Frustration is one of the many moods we overlook that Jesus often experiences. How often he seems to want to pull his hair out.
- “Have I been with you for so long and you still do not know me, Philip? Whoever has seem me has seen the Father. How can you say, ‘Show us the Father’?” [John 14:9]
- ““The Son of Man is to be handed over to men and they will kill him, and three days after his death he will rise.” But they did not understand the saying, and they were afraid to question him. He began to ask them, “What were you arguing about on the way?” But they remained silent. They had been discussing among themselves on the way who was the greatest.” [Mark 9:31-34]
Jesus spends his public life instructing his disciples by word and example about the Kingdom of God and the disciples never seem to get it. They have experienced hope and then the deep sadness and disappointment at his death. Now he is alive to them in a new way and yet today they still ask Jesus, “Lord, are you at this time going to restore the kingdom to Israel?”
They never seem to understand that the Kingdom of God is not a political entity or event. They continue to be shortsighted. And at this final juncture they do not grasp the big picture of what Jesus had tried to teach them.
Do we understand any better than the disciples what Jesus was trying to teach us?
How limited are we in understanding what the kingdom of God is, means?
How many of us equate the Kingdom of God with something of lesser value?
Jesus’ response is curt, “It is not for you to know…but you will receive power when the Holy Spirit comes upon you, and you will be my witnesses…to the ends of the earth.” Through the media or simply walking down the street we are witnesses to many events; mundane, serious, frightening and unusual. To be a witness is to testify to what we have seen though we may not understand the full implications of what we have seen. A best man and a maid of honour witness a marriage. They can testify that it took place. They cannot testify as to what is in the hearts of the bride and groom as they give voice to their vows.
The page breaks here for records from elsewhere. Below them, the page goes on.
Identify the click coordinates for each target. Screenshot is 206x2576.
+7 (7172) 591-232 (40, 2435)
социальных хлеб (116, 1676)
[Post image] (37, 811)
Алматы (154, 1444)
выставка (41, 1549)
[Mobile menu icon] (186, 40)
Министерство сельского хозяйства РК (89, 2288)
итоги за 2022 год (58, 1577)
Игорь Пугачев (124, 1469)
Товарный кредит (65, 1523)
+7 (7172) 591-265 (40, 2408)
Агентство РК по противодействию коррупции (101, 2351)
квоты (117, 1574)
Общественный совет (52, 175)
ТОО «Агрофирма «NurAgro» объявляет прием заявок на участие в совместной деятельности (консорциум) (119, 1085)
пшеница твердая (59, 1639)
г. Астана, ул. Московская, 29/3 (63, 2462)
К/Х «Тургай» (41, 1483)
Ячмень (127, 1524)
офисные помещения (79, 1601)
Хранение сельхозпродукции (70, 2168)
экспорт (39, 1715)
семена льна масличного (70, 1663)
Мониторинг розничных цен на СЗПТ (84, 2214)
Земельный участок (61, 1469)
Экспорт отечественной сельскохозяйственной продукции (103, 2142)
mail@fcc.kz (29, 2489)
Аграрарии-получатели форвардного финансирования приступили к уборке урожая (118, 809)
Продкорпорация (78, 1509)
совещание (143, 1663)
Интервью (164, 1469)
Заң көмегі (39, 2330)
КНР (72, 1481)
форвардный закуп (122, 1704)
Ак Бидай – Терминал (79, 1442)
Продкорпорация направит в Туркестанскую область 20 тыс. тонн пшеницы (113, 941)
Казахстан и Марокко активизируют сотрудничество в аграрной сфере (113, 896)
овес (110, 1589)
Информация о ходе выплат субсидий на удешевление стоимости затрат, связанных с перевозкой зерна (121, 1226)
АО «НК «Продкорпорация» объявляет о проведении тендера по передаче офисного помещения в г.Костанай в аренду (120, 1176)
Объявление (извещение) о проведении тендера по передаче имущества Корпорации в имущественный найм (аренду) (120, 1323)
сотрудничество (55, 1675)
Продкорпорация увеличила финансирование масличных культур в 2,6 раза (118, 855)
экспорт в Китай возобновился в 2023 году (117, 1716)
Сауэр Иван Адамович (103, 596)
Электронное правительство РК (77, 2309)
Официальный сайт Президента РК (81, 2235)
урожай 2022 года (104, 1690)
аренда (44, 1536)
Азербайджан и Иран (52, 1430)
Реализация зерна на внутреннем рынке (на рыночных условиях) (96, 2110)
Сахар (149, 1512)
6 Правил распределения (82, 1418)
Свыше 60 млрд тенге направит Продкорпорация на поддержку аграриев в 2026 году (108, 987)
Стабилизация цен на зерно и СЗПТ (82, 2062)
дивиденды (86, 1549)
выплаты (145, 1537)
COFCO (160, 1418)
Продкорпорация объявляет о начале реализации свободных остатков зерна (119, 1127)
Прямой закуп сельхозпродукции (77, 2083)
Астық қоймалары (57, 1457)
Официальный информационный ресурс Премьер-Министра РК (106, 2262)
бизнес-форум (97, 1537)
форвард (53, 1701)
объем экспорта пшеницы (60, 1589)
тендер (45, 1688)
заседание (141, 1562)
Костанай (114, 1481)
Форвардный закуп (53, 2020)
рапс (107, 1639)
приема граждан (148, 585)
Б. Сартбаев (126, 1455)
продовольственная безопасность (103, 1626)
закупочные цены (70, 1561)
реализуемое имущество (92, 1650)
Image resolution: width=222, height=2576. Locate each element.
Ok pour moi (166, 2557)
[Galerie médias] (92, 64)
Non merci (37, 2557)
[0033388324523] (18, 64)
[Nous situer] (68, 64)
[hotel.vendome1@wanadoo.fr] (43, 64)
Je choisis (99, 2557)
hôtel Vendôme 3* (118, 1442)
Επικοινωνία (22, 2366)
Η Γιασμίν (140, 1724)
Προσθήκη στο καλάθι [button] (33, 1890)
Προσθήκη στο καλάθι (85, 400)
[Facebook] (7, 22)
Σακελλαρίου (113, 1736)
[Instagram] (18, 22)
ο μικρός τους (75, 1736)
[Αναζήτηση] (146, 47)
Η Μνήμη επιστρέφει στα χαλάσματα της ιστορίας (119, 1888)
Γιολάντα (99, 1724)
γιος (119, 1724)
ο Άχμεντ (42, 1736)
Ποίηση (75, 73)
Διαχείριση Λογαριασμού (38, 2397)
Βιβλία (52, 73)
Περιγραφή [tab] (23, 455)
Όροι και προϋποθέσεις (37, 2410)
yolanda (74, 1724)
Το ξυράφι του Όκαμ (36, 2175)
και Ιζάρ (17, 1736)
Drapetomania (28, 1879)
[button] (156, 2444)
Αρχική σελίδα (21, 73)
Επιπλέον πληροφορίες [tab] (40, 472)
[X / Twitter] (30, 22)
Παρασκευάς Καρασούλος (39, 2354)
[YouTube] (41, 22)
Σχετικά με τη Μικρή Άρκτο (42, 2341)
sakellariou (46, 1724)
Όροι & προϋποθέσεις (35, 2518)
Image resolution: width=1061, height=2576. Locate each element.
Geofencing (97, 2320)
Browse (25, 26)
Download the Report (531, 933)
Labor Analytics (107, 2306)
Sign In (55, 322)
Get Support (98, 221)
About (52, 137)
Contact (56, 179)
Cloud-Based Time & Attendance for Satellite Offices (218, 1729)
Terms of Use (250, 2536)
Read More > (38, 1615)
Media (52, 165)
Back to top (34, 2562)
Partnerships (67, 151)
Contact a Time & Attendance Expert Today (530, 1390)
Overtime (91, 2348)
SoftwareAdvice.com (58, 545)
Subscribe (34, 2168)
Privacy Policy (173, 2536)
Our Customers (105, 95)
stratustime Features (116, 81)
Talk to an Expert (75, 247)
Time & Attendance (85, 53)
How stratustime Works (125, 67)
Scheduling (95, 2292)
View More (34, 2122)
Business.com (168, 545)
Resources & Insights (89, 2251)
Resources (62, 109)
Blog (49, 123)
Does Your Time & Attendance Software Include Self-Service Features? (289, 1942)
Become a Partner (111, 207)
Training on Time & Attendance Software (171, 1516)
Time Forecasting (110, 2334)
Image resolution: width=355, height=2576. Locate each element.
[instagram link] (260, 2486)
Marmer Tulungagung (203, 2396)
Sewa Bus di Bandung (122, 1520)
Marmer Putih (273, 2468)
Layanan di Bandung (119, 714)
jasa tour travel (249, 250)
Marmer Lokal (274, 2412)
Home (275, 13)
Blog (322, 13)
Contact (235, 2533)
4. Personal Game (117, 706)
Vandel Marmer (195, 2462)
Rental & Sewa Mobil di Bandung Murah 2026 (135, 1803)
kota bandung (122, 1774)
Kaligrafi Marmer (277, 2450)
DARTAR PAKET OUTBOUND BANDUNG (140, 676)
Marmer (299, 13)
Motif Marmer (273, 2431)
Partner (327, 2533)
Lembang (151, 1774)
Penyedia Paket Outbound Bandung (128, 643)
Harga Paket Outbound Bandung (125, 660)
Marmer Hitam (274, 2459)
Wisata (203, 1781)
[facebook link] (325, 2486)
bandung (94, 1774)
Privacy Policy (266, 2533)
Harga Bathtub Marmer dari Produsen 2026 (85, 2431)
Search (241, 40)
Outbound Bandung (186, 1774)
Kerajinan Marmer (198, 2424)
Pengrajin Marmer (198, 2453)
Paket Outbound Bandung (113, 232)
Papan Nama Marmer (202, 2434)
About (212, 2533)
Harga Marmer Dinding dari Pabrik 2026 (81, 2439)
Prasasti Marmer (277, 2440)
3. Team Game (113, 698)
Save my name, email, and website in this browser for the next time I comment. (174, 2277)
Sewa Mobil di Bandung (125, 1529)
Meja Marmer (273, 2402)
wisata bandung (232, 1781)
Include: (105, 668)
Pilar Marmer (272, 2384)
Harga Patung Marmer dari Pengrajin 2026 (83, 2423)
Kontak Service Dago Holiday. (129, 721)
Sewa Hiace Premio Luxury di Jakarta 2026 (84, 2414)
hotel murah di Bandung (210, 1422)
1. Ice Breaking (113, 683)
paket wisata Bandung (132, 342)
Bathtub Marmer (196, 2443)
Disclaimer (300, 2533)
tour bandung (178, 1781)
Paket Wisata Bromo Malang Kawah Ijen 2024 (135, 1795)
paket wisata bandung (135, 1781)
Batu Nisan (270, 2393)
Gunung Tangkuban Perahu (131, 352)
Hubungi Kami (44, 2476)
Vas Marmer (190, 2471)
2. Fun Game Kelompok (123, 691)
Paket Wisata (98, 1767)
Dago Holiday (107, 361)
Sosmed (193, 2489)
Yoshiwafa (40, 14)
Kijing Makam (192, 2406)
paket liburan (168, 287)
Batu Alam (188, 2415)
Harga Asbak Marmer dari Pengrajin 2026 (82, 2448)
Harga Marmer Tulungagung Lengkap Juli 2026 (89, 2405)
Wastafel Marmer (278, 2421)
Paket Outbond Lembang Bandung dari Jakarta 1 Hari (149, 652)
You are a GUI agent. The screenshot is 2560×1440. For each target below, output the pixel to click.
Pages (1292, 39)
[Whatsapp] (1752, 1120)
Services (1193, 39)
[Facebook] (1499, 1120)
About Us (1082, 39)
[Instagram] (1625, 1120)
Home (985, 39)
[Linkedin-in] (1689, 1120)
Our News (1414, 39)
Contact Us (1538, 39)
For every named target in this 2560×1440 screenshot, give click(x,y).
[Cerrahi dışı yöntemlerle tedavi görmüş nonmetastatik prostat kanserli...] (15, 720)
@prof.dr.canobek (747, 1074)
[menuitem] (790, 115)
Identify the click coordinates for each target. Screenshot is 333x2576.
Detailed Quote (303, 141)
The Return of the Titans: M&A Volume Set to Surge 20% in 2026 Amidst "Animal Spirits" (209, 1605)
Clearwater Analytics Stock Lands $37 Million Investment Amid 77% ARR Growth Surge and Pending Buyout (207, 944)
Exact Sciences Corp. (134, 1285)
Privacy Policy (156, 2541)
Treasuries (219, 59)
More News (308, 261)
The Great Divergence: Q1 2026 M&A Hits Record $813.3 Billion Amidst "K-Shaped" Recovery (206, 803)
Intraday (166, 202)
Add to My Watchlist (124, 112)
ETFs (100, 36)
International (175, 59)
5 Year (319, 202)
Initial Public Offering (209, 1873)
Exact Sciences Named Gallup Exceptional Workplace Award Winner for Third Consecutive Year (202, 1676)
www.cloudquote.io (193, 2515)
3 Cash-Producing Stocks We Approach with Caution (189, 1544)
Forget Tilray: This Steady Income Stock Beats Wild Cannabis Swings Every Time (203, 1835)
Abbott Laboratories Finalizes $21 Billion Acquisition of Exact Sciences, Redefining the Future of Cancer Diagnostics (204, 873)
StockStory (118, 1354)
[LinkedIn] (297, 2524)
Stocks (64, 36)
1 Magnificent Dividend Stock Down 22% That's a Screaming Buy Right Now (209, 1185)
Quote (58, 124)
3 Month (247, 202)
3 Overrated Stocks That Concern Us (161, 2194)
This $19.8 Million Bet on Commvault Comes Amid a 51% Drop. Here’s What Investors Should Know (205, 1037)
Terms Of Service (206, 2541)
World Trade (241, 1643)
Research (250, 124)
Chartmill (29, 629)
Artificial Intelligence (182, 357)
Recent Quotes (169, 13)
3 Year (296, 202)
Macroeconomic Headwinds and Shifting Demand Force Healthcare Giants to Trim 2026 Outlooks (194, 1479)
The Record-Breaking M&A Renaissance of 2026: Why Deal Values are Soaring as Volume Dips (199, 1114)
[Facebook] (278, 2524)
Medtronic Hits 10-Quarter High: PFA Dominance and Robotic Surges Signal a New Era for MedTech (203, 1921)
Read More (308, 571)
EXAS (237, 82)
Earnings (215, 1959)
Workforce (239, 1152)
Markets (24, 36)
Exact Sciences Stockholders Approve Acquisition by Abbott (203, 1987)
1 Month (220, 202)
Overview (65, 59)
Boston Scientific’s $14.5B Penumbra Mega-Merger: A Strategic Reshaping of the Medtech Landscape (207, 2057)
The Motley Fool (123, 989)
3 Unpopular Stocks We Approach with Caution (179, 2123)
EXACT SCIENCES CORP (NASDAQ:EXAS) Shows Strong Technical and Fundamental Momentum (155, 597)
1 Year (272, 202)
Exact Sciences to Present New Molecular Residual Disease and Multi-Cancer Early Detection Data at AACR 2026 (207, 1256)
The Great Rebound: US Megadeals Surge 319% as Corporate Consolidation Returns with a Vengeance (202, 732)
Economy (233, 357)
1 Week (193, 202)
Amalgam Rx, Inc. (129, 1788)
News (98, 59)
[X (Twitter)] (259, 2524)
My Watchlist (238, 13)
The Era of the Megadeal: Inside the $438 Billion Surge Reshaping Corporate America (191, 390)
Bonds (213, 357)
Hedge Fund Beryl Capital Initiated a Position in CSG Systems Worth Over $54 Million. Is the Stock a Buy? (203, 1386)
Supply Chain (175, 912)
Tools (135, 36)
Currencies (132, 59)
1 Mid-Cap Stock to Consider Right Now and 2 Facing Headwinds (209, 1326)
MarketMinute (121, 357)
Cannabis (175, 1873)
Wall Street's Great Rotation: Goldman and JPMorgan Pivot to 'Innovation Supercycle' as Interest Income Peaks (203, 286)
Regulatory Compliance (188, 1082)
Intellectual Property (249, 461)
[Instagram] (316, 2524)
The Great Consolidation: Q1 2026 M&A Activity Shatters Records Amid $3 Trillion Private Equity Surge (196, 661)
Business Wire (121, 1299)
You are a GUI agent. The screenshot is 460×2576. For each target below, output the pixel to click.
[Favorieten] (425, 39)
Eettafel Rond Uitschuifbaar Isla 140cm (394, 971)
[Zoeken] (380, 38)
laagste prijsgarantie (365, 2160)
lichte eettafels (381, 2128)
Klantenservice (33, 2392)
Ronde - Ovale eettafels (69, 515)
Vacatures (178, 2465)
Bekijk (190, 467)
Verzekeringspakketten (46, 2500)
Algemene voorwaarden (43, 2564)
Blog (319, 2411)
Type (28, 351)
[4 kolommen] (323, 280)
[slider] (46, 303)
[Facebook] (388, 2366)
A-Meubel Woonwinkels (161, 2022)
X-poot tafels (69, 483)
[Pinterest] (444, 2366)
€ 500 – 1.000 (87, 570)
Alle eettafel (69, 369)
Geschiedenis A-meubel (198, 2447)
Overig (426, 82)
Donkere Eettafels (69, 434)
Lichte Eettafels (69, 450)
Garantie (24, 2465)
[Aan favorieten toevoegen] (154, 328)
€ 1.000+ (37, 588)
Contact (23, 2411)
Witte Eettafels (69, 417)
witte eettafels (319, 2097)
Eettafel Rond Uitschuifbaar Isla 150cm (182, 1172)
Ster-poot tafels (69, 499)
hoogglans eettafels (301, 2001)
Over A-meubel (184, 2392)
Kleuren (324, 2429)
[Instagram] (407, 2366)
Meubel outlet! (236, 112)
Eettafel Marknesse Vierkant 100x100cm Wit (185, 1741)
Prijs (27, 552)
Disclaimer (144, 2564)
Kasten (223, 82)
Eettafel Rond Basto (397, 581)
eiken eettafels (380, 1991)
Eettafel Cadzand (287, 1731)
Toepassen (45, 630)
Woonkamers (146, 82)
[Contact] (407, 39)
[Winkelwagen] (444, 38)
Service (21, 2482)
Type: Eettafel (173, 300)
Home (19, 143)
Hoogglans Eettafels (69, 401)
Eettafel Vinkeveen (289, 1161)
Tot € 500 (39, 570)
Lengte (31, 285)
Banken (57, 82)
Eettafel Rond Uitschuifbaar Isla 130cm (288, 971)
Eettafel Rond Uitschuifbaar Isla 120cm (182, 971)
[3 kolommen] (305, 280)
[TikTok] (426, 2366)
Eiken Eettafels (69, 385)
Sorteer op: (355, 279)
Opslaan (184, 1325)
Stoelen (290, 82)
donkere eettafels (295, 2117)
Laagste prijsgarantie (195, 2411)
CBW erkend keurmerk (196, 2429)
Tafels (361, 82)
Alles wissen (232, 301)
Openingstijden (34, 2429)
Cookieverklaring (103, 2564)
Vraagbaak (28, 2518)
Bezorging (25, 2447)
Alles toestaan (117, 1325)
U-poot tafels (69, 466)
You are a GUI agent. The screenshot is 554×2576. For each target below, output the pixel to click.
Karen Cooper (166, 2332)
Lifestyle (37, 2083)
Is it not curious then that Jesus uses edgy legal language to describe the life of the Church? The Holy Spirit is a Paraclete, an Advocate, a defense lawyer. We are called to be witnesses. A trail of sorts is being conducted. The world is on trial. And are we aware of the presence of God in our midst and do we bear witness to that presence or are we just standing looking up at the sky? Do we tell others of God’s goodness often quietly being accomplished around us so that others might believe? Are we convincing in our testimony?